◆ **Given data**:
....

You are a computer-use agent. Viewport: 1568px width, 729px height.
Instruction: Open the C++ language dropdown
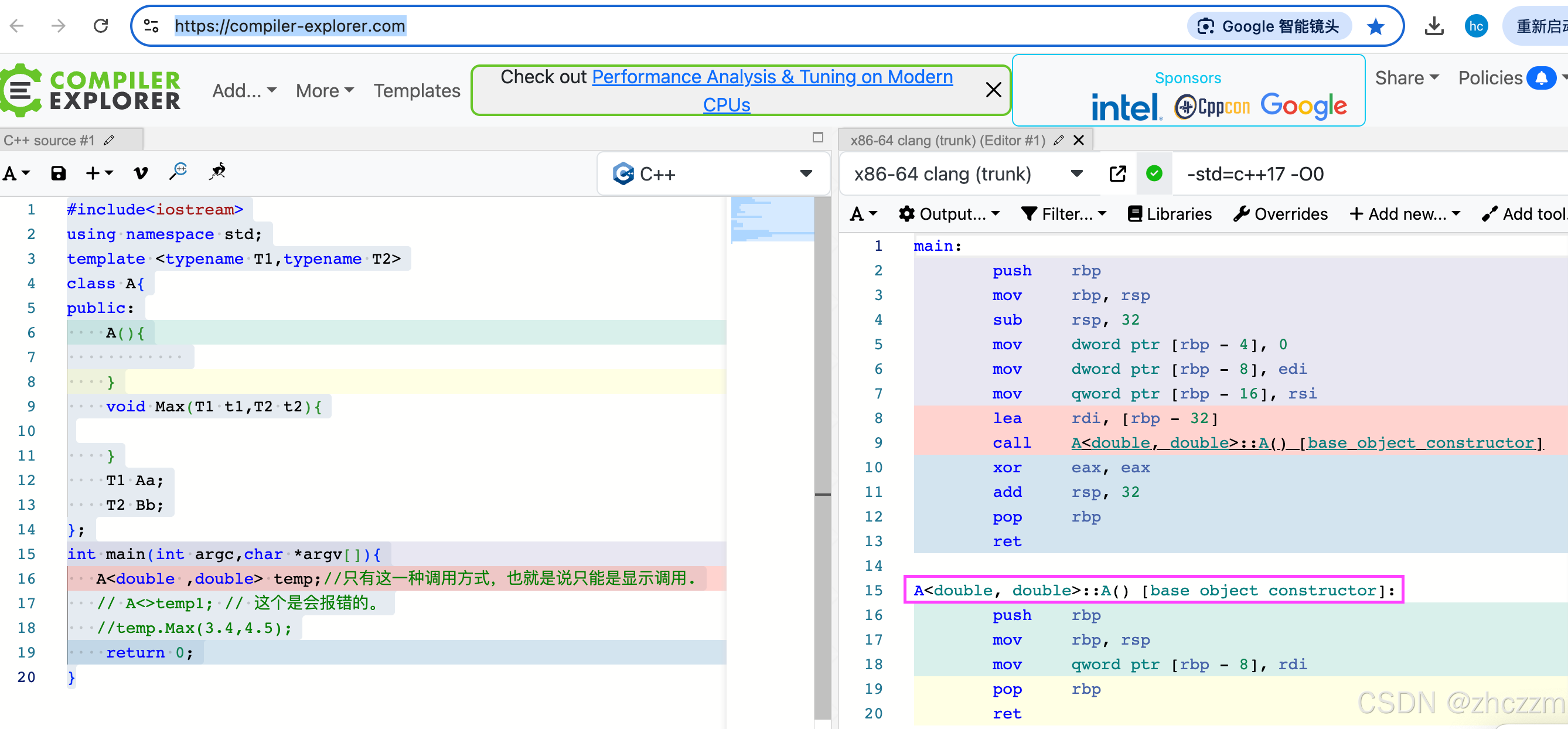click(713, 174)
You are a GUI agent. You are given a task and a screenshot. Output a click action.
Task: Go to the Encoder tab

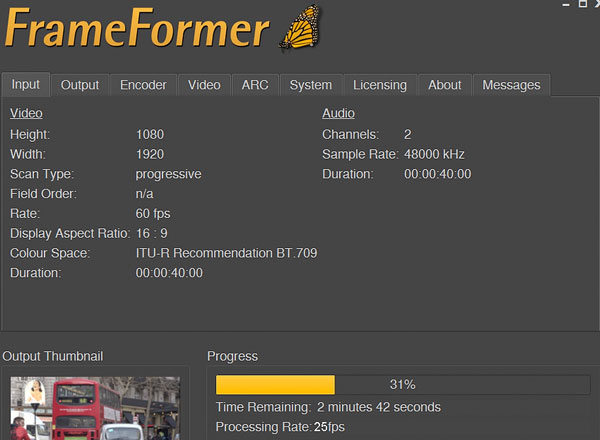coord(143,85)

....

◆ **Short task**: Could you retype the rows above word for word, leaving out the pictures?

◆ **The result**:
You are a computer-use agent. Viewport: 1568px width, 729px height.
Instruction: Open the C++ language dropdown
click(713, 174)
You are a GUI agent. You are given a task and a screenshot. Output a click action.
Task: Go to the Encoder tab

coord(143,85)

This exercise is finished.